> STATED EXERCISE 1: Decide whether each statement below agrees with the property-versus-stocks thread. Answer yes or no for each, and quote the deciding words of the thread exactly. (a) wayneL says he deleted every post he typed in response to Obi. (b) stefan ends by saying he is going off to buy property. (c) positivecashflow tells wayneL that he is the one getting into trouble.

> EXCERPTED PASSAGE:
——

The market is competitive, you are feeding off the dregs of what these guys leave behind. And even they don't live off their trading. They have less risky sources of income : ripping off the end buyer (eg retail consumers, farmers), arbitrage, filling volumes for the mutual/super funds with only a small portion of their profit from discretionary trading.

And of course the brokerages, information providers etc pedal this marketting rubbish about how everyone should trade their own account and aspire to be a trader. It's a business techa, you are a consumer in this although you don't realise it yet.


----------



## tech/a (4 January 2005)

*Re: property vs stocks*



			
				obiwan said:
			
		

> tech, my portfolio is always at least 10% in shares, but the profits from the sharemarket are small compared to what I have achieved in property,
> 
> *Sure Ill guarentee your using less than 10% of total invested funds including those from lenders-----Ill also guarentee your not making a consistant profit of greater than 10%P/A if you were then youd be crazy not allocating more funds both personal and borrowed.*
> 
> ...




tech/a


----------



## wayneL (4 January 2005)

*Re: property vs stocks*

Heheheheheeheh!

I've typed at least three posts in response to Obi and deleted every one!

Why? Because I can't seem to do it without involving insults or at least satire...and thats been getting me into a lot of trouble over at propertyinvesting.com!

So I'm glad you're doing a great job here Tech, keep it up!! ROFL

Particularly this:

<<Funds react with the speed of an elephant on Valium,buy the time they discuss and red paper the findings the likes of me have been and long gone.>>

Hehehe, could not have said it any better!

Cheers


----------



## positivecashflow (4 January 2005)

*Re: property vs stocks*



> Why? Because I can't seem to do it without involving insults or at least satire...and thats been getting me into a lot of trouble over at propertyinvesting.com!



Don't worry wayneL, its not you thats getting into trouble mate.


----------



## stefan (4 January 2005)

*Re: property vs stocks*

obi,
You've opened so many threads it's a bit hard to follow. I'd say you're posting the same things over and over again but in the end I still can't find what on earth is making you so confident that funds will outperform the individual investor and as far as I can see I'm not the only one searching your postings for the clue. 

Tech has put it mildly and after you came up with obsession and addiction to describe somebody who's trading on his own, I was for a moment confused. What exactly are you trying to tell us?

You are seriously claiming that investing in property is less risky. God bless you. People have made money in property simply because they didn't have to think. Prices just went up and up. Instead of doing something intelligent with the money they actually started lending against the equity in their property buying boats, cars, holidays and other longterm investments...

I know you're claiming to be more intelligent than those guys, but then you should actually assume that not all individual investors are nuts, addicted or obsessed. 

I don't know where this is going but somehow I think it's going around in circles. 

I'm off trading the market. 

Happy trading

Stefan


----------



## The Mortgage Adviser (11 January 2005)

——

> TASK DATA:
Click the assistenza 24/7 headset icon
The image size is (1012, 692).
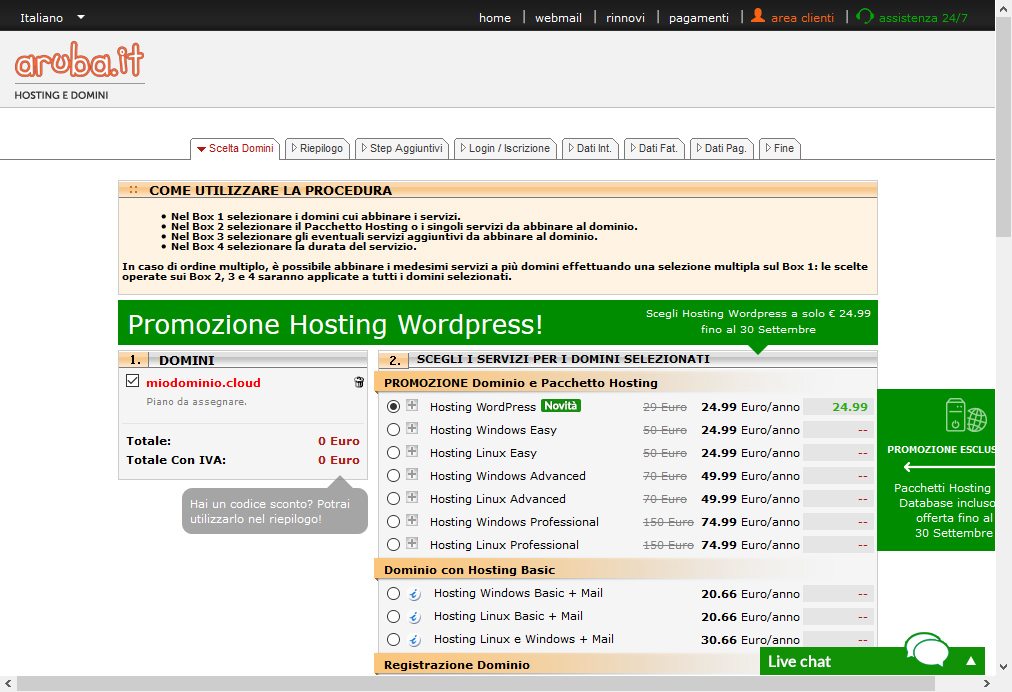pos(865,16)
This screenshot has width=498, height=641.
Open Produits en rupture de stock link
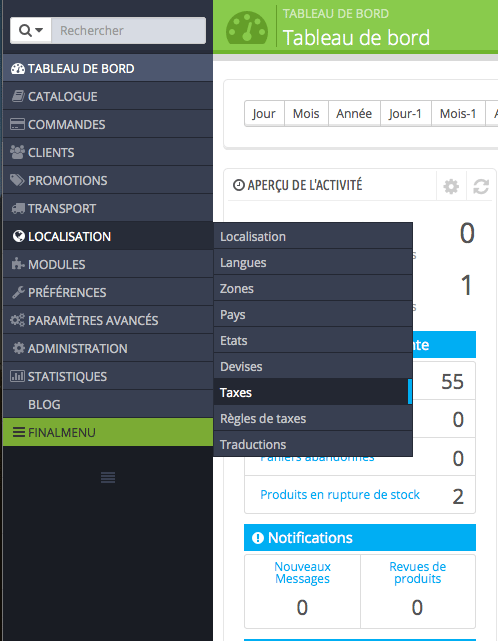pyautogui.click(x=340, y=495)
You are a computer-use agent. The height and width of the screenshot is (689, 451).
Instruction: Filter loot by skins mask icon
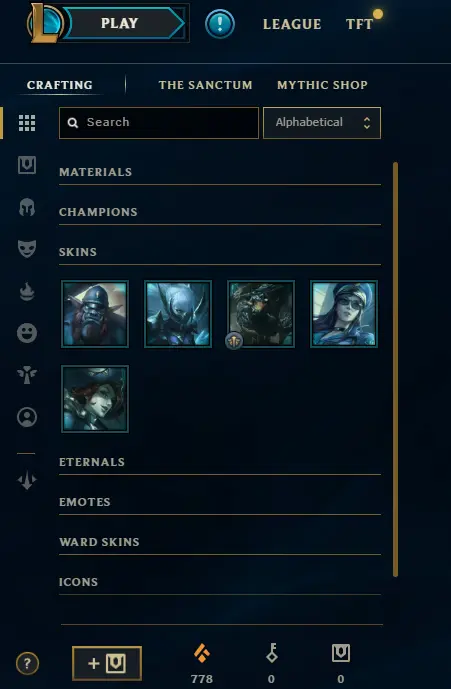[27, 249]
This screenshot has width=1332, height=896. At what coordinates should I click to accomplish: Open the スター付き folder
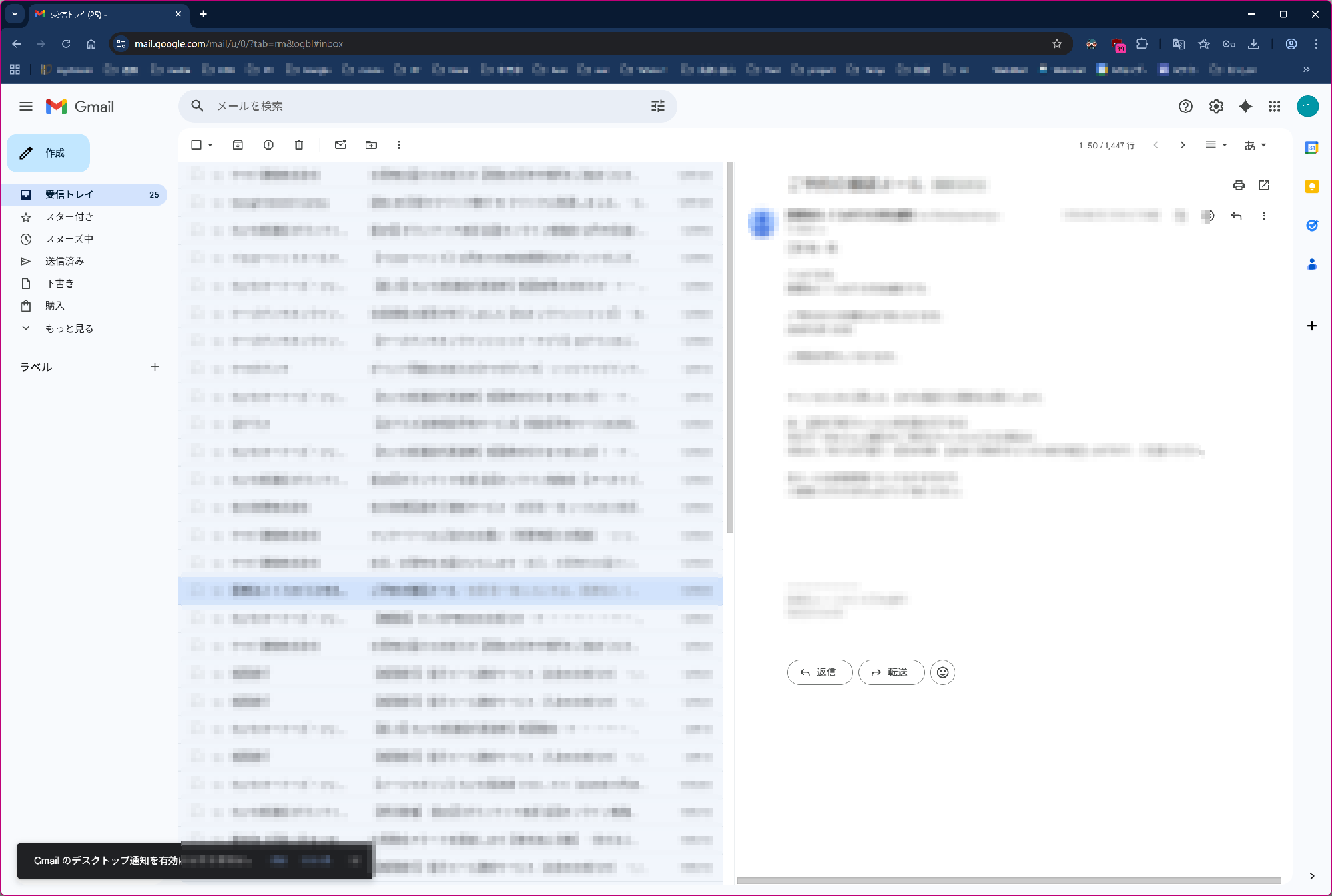click(69, 217)
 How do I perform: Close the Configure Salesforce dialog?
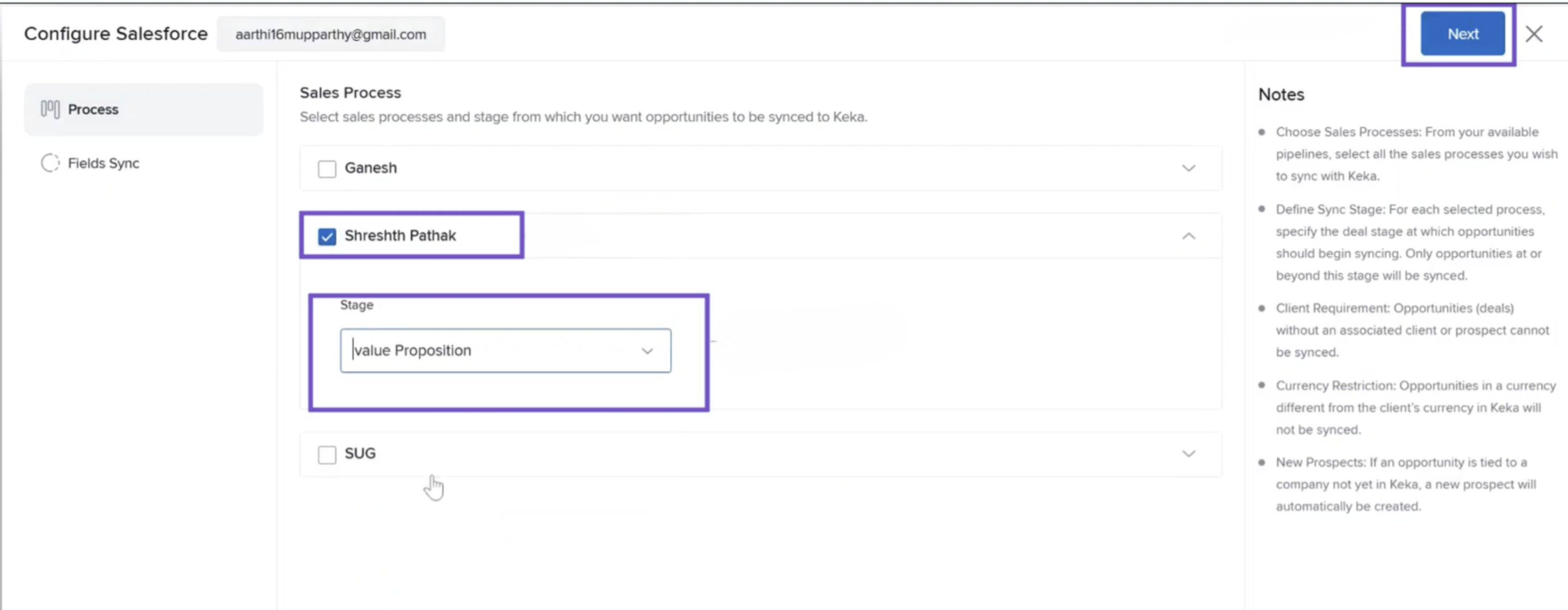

——

> STATED EXERCISE 2: Print the lines of the records, starting at the first line of the records and ending at the line that contains "pyautogui.click(x=340, y=495)". Include both of those lines, and leave the pictures out.

> EXERCISE SOLUTION 1:
(a) Yes: "I've typed at least three posts in response to Obi and deleted every one!"
(b) No: "I'm off trading the market."
(c) No: "its not you thats getting into trouble mate."

> EXERCISE SOLUTION 2:
Click the assistenza 24/7 headset icon
The image size is (1012, 692).
pos(865,16)
This screenshot has width=498, height=641.
Open Produits en rupture de stock link
pyautogui.click(x=340, y=495)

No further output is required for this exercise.